OUP (2015) p/b 131pp £17.99 (ISBN 9780199987337)

This seems to be the first in a series of Greek and Latin commentaries edited in America and aimed at ‘intermediate and advanced college undergraduate students’—roughly equivalent to A level and first year of university in the UK.

AA.3 is the book where Ovid advises girls on how to keep their men from straying. The format proceeds page by page, so there is no need to keep turning to the back: a chunk of text at the top, followed by a full running vocabulary, grammatical and syntactical explanation, and some elucidatory commentary. There are rarely more, often fewer, than ten lines of text per page. Most of the space ‘below the line’ is taken up with vocabulary, e.g. in ll.300 – 304, of 28 words of text 16 are glossed (including tunica, aura, superbus, velut, maritus and ambulo). Grammatical content is heavy, often referring onward to a standard grammar or even the OLD—useful perhaps for those interested in delving into this kind of thing, but not necessarily an aid to understanding the text, surely the commentary’s primary aim. The same could be said for citations of parallel passages, which have largely dropped out of student commentaries since the nineteenth century (who follows them up?) on this side of the Atlantic; e.g. at hospes (l.39) it’s fair enough to mention Virgil, since Aeneas is being referred to, but do we need two more references to Ovid, one where he is quoting himself? Consequently comments on e.g. Ovid’s art or Roman society have to fight for room on a crowded page. This is a pity, as B.’s notes are excellent; would that he had spread himself more generously.

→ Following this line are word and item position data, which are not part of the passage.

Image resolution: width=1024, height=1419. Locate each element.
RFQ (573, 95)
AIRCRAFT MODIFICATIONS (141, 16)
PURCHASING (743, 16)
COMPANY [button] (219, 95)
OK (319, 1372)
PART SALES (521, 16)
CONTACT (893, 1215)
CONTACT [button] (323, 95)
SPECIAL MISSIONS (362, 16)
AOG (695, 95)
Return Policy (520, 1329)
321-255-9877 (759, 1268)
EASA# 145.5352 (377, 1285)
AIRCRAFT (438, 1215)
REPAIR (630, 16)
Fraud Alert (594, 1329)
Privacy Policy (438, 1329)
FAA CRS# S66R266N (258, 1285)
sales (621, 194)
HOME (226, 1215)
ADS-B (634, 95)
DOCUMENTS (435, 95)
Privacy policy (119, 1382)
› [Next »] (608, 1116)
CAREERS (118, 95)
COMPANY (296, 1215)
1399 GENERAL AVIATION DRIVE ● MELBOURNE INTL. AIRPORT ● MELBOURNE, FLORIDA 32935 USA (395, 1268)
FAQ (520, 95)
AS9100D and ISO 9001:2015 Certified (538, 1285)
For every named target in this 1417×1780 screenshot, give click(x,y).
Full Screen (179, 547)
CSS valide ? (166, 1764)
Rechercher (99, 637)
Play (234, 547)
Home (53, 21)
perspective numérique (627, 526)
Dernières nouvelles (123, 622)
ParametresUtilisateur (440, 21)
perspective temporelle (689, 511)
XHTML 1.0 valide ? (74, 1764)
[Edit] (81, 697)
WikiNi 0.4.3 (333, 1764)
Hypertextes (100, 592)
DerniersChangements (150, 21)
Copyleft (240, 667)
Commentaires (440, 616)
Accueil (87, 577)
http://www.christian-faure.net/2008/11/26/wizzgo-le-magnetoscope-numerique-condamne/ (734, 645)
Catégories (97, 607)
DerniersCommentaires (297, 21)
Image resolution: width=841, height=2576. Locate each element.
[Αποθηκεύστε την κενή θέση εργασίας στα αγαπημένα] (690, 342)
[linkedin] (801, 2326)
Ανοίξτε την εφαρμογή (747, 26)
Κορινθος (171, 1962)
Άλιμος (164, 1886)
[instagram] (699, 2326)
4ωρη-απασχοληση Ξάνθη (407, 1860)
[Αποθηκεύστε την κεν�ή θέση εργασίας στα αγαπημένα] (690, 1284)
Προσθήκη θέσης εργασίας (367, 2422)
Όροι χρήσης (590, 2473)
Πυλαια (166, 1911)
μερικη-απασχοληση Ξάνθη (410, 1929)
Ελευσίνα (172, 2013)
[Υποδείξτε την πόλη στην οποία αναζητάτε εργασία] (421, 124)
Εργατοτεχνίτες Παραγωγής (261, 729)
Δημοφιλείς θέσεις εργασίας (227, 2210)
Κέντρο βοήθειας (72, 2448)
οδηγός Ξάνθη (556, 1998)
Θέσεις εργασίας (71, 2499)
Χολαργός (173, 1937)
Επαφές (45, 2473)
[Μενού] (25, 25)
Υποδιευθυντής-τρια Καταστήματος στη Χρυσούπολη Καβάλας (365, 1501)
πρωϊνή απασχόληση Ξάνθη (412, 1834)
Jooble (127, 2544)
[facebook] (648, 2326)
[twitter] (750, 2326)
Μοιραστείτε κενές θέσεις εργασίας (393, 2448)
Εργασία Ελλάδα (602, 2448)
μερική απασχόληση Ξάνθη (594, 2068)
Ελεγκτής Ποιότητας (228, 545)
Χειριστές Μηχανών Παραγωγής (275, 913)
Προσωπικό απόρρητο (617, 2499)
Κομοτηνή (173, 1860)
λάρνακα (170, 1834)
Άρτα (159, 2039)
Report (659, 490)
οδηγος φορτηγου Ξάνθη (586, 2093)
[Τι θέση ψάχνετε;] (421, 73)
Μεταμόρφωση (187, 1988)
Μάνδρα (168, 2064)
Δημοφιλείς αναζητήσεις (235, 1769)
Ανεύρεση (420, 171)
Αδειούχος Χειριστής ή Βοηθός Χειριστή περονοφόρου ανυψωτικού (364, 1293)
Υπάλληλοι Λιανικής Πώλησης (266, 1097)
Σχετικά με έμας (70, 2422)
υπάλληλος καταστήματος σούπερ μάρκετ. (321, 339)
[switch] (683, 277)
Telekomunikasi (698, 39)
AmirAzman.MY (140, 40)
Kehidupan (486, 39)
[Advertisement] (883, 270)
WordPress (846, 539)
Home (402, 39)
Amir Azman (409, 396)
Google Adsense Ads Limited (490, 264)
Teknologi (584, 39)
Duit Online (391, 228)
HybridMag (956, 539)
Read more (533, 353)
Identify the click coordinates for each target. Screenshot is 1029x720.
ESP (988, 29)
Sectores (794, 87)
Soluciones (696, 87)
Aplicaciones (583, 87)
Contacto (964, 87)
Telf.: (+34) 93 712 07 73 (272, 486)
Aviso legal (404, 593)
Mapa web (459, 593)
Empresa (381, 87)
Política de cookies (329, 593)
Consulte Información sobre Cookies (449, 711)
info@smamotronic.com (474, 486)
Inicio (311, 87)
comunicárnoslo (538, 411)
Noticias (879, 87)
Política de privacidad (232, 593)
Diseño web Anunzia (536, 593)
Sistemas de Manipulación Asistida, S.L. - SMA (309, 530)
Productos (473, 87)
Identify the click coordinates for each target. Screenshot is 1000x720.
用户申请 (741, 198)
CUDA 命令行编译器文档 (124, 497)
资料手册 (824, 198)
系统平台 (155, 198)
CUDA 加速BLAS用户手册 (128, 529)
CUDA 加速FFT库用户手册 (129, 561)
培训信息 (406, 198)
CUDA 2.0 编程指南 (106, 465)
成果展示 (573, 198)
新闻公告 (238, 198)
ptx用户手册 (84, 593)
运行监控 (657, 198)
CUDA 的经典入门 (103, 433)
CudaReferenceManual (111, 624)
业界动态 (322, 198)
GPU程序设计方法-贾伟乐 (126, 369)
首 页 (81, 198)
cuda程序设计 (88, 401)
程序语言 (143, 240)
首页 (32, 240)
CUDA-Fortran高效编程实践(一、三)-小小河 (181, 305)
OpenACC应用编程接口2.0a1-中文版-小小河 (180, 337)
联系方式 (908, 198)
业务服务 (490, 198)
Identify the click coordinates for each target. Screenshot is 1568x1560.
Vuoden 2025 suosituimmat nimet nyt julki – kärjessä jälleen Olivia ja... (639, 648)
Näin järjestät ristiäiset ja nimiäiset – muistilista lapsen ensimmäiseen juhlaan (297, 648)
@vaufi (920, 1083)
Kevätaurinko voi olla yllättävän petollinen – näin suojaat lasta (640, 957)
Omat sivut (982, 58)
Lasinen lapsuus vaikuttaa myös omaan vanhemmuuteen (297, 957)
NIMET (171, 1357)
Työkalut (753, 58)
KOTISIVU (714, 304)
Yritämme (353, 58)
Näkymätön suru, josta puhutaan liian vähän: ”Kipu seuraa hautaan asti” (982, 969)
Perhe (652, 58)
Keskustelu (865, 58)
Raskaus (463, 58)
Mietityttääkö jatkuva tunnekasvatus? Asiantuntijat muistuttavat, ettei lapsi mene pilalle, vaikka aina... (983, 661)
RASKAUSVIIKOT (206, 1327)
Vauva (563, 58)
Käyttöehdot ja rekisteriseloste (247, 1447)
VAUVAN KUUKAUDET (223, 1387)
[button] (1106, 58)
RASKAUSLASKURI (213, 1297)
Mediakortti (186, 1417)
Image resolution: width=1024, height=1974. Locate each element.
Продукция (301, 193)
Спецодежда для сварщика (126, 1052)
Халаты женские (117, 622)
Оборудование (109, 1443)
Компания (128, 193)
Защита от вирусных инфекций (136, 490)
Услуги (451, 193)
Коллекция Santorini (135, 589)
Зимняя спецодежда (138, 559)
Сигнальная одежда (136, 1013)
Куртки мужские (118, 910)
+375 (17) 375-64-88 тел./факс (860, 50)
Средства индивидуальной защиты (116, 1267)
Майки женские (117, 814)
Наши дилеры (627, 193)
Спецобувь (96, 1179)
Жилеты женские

B.’s introductory material is also very good, and explains clearly and concisely what a student needs to know before tackling the poem. There are sections on didactic, Roman elegy, AA.1 and 2, the legal and social context of the puella (excellent), carmen et error, the poem’s later influence (mercifully little on reception), myth in elegy, scanning the elegiac couplet, Ovidian style and prosody, and a helpful bibliography (obviously Gibson’s 2003 commentary, but no room for Wilkinson).

It will be interesting to see how further commentaries in this series fulfil its aim of being ‘streamlined, up-to-date, and user-friendly’, addressing ‘the needs of a reader encountering a work or author for the first time’. It may well be that teachers in the USA approach the business of introducing students to ‘real’ continuous Latin differently from their UK counterparts. For this reviewer, the commentary’s often helpful material is over-weighted and sometimes obscured by the kind of detailed technical explanation that belongs to a more advanced edition—though it is admittedly hard to decide exactly what students need to help them make sense of a witty and elegant poem. But they could probably manage without a precise knowledge of syllepsis and polyptoton.